L'évêque de Fréjus fut donc chargé par le Cardinal, pour faire diversion à la douleur de Marie Mancini, de lui offrir une alliance considérable, celle du connétable Colonna [203].

Encore sous l'empire de son rêve ambitieux, Marie, outrée des pressantes instances du prélat, lui répondit qu'il aurait bien pu s'épargner la peine de ce voyage, s'il n'avait autre chose à lui proposer que de sortir de France contrairement à la parole que lui avait donnée son oncle, avant de quitter Paris, de ne jamais la forcer à se marier contre son gré. Telle est la version qu'elle donne dans ses Mémoires. Mais il résulte d'une lettre de Mazarin, que la jeune fille, en repoussant très résolument cette alliance avec le connétable, indiqua à Ondedei un autre parti qui semblait lui plaire, et dont elle ne dit mot. Il s'agissait fort probablement du prince Charles, le neveu et l'héritier du duc de Lorraine Charles IV, dont nous aurons bientôt à parler au lecteur.

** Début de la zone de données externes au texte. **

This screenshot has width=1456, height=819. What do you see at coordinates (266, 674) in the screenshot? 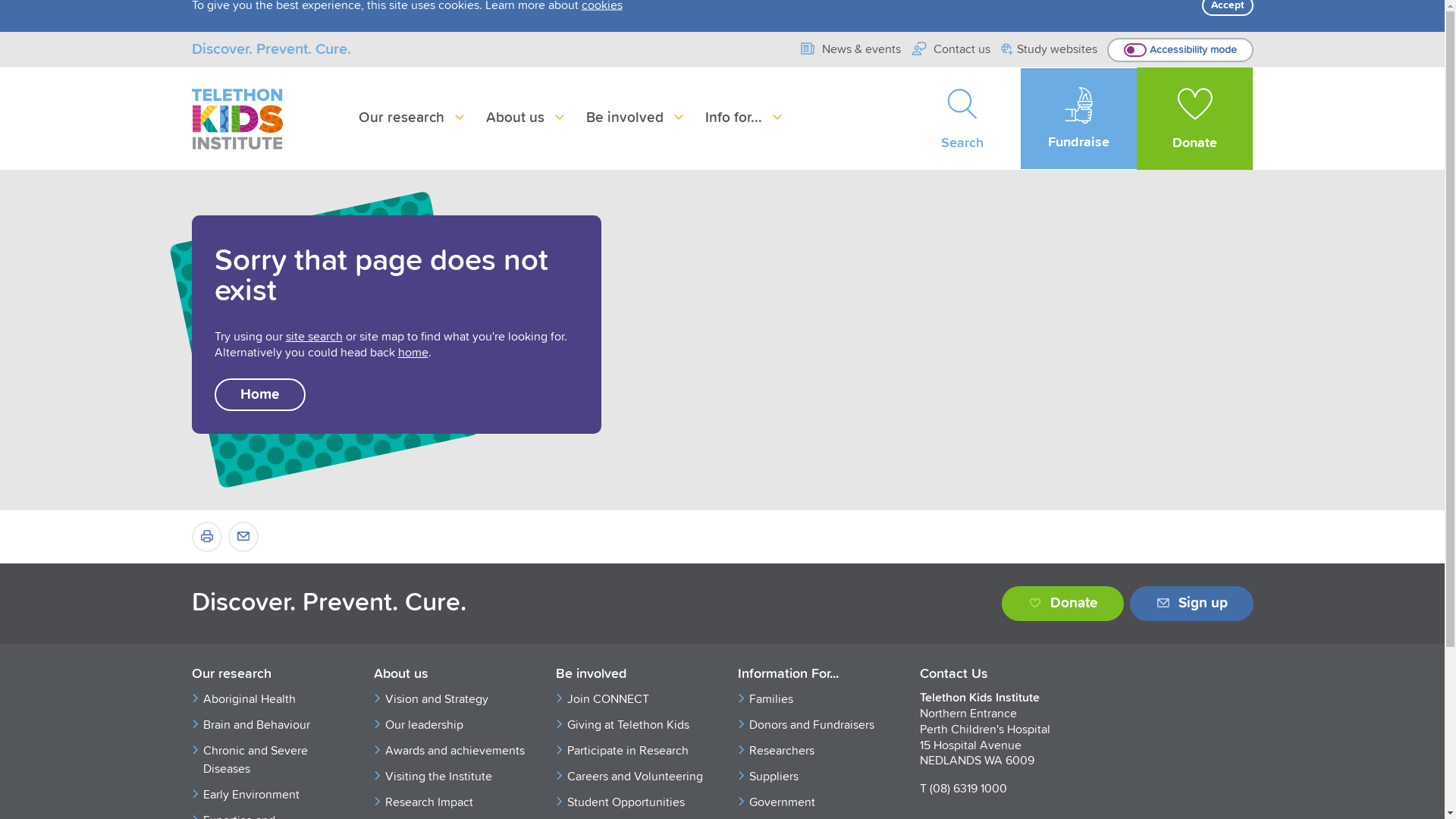
I see `'Our research'` at bounding box center [266, 674].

Ondedei avait de plus pour mission de faire comprendre à l'exilée qu'elle ne pouvait en ce moment revenir à la cour. Elle parut se soumettre à cette nécessité [204], et son oncle, pour mettre fin à son exil, lui envoya sur-le-champ un gentilhomme pour lui offrir de quitter Brouage, si le séjour lui en paraissait trop triste, et de choisir soit Paris, soit un des grands châteaux sur la route de Paris, tel, par exemple, que celui de Chenonceaux, appartenant au duc de Mercœur, qui avait épousé Laura Mancini, sœur de Marie [205].

Ce gentilhomme était porteur de deux lettres du Cardinal, l'une pour Mme de Venel, l'autre pour Marie Mancini. A la duègne il donnait toutes ses instructions; à sa nièce, le choix d'une nouvelle résidence et celui de l'époux qu'elle désirait. Il insistait, toutefois, sur la grande alliance du connétable Colonna, tout en paraissant laisser sa nièce libre de se prononcer en dernier ressort. On sait comment il lui tint parole.

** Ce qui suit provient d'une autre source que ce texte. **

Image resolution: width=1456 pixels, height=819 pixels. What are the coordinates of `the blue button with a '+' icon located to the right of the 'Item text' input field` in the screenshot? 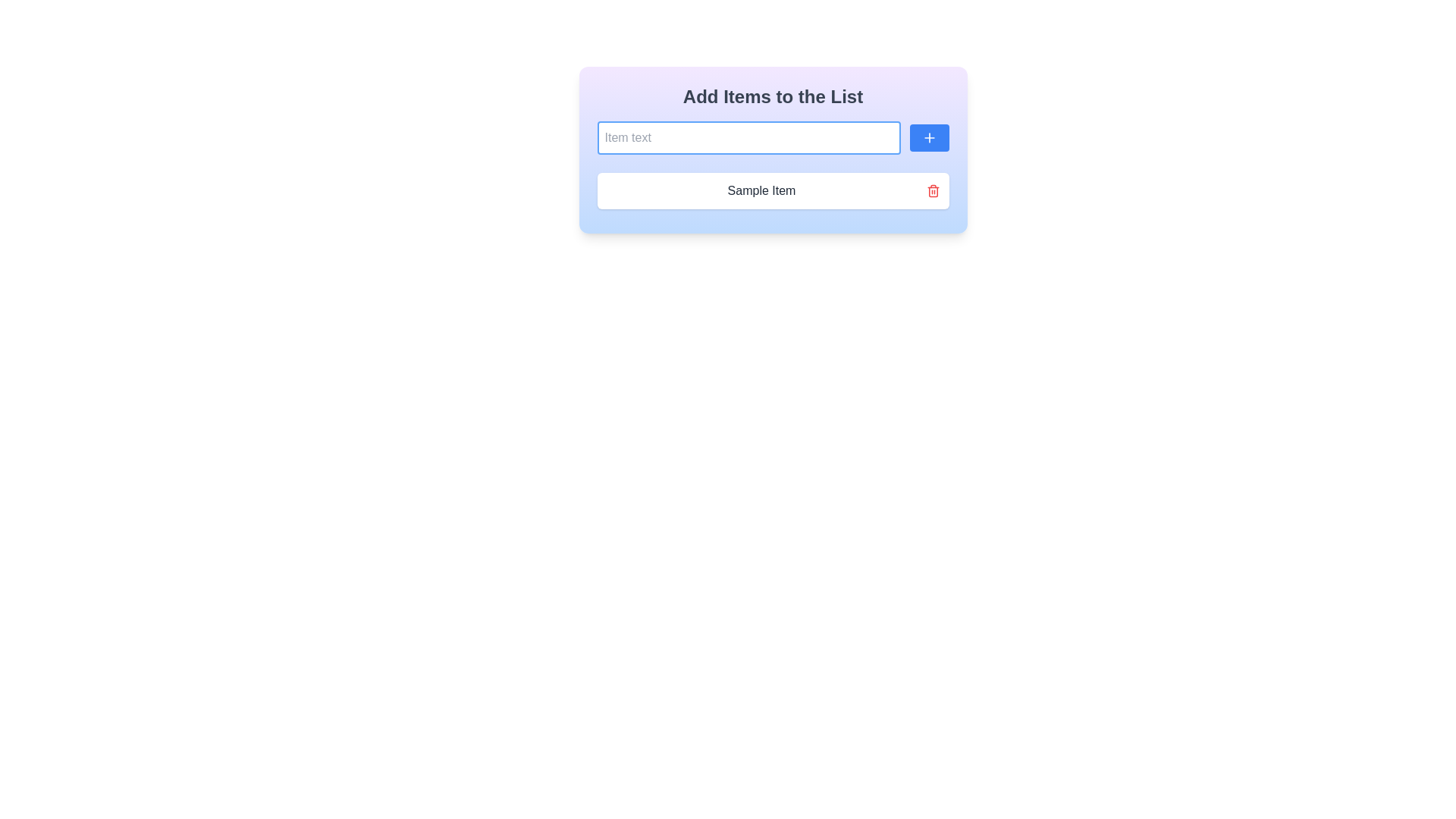 It's located at (928, 137).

Une circonstance digne d'être notée dans cette lettre de Mazarin, c'est l'assurance qu'il donne à Marie que le Roi aura toujours de l'amitié pour elle, et qu'il est expressément chargé de le lui dire de sa part. «J'ai différé à vous écrire, lui disait-il [206], jusqu'à mon arrivée en ce lieu, et que j'eusse entretenu M. de Fréjus pour être informé en détail de tous vos sentiments sur les choses que je lui avais donné la charge de vous communiquer de ma part. A présent que je suis éclairci de tout, je dépêche ce gentilhomme pour vous dire, ainsi que vous verrez plus particulièrement dans la lettre que j'écris à Mme de Venel, qu'il est à votre choix d'aller à Paris, ou à tel autre endroit sur ce chemin-là, pour y demeurer jusqu'au retour de la cour, n'ayant pas été praticable, comme vous pouvez avoir jugé vous-même, de vous faire venir ici.

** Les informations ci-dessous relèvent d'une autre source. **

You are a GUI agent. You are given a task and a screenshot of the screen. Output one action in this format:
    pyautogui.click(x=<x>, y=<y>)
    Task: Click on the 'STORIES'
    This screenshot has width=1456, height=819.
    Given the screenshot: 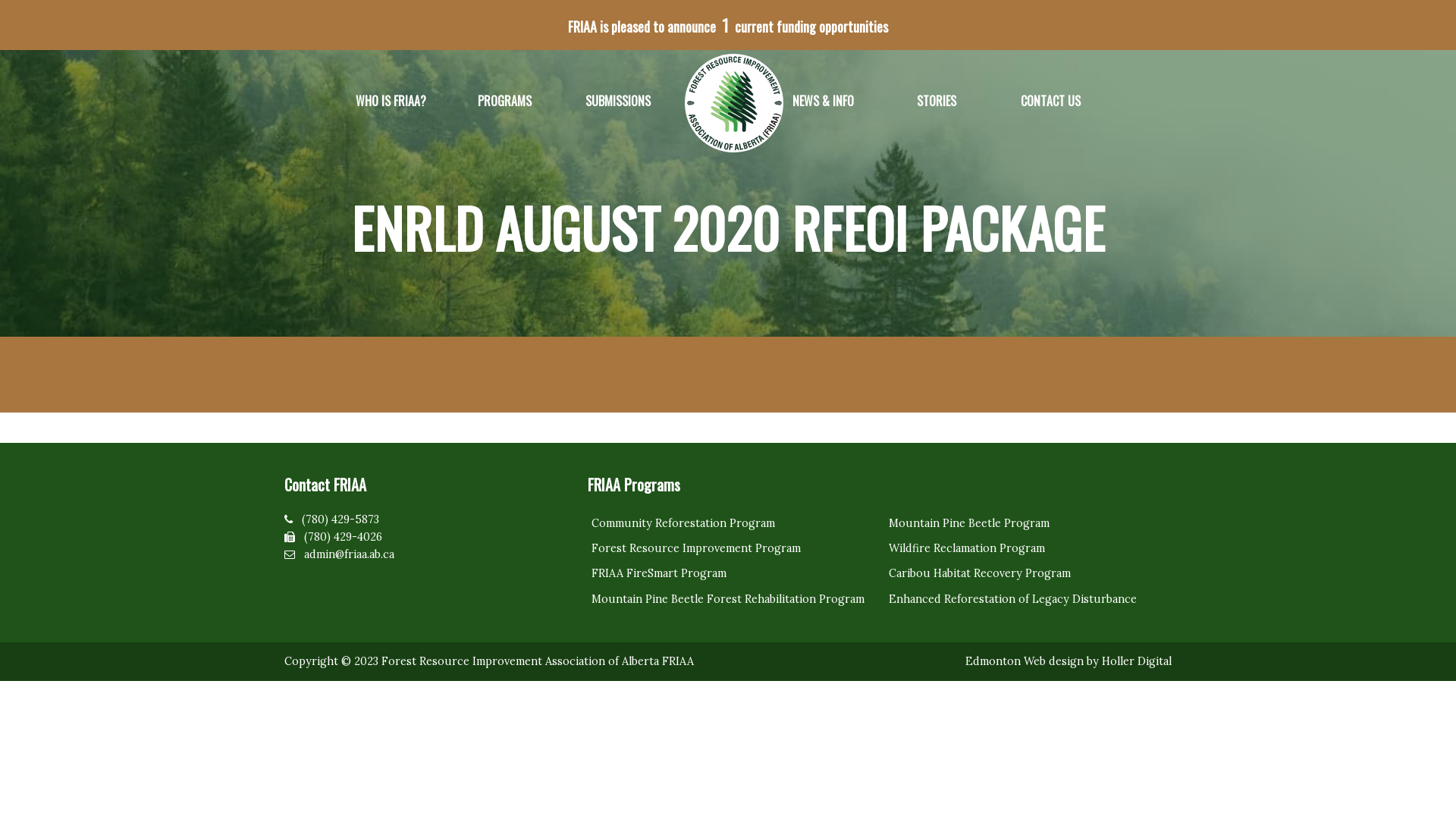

«Je me remets donc à Mme de Venel, pour ce qui est de votre voyage, vous assurant qu'en quelque lieu que vous soyez, vous devez être assurée de recevoir tous les jours de plus en plus des marques de l'amitié que j'ai pour vous, et de la satisfaction que j'ai de votre conduite, de laquelle je vous réponds que vous n'aurez jamais sujet de vous repentir, étant persuadé qu'elle continuera d'être telle que je la puis souhaiter.